**ページ抜粋**
^^^^^^^^^^^^^^^^

【コンサル転職】採用担当を唸らせる「志望動機」の書き方・例文|未経験から内定を勝ち取るロジックとは?

サマリー

2025年に向けてさらなる変革期を迎えるコンサルティング業界への転職を目指す方々へ、採用担当者を「唸らせる」志望動機の構築ロジックを完全網羅したものです。単なる例文集にとどまらず、コンサルタントとして不可欠な「論理的思考力」を志望動機というドキュメントで証明するための思考プロセス、未経験者のキャリアをコンサルティングスキルへ変換する翻訳術、そして戦略系・総合系などファームの属性に合わせた書き分けの戦略まで、プロフェッショナルな視点から徹底的に解説します。生成AIやDX、SDGsといった最新トレンドが採用基準に与える影響も分析し、内定を勝ち取るための実践的な「武器」を提供します。

^^^^^^^^^^^^^^^^

**記録データ**

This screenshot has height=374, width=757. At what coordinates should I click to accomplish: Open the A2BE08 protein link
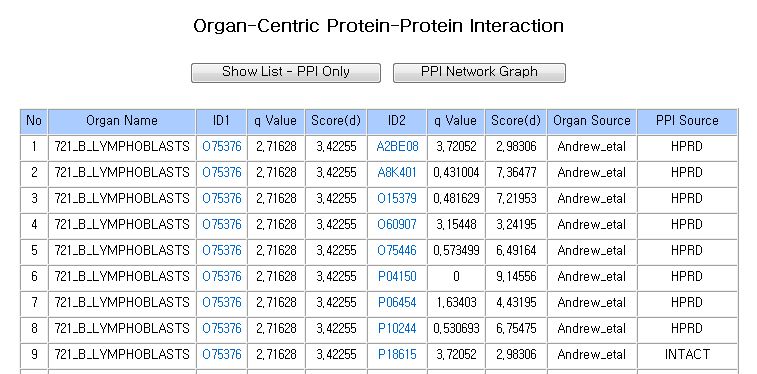click(x=397, y=147)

^^^^^^^^^^^^^^^^

**課題**
コンサル転職の志望動機に関する文章のうち、「2025年に向けてさらなる変」から「践的な「武器」を提供します。」に至るまでのすべてを、原文どおりに一字一句違えず返してください。

**解答**
2025年に向けてさらなる変革期を迎えるコンサルティング業界への転職を目指す方々へ、採用担当者を「唸らせる」志望動機の構築ロジックを完全網羅したものです。単なる例文集にとどまらず、コンサルタントとして不可欠な「論理的思考力」を志望動機というドキュメントで証明するための思考プロセス、未経験者のキャリアをコンサルティングスキルへ変換する翻訳術、そして戦略系・総合系などファームの属性に合わせた書き分けの戦略まで、プロフェッショナルな視点から徹底的に解説します。生成AIやDX、SDGsといった最新トレンドが採用基準に与える影響も分析し、内定を勝ち取るための実践的な「武器」を提供します。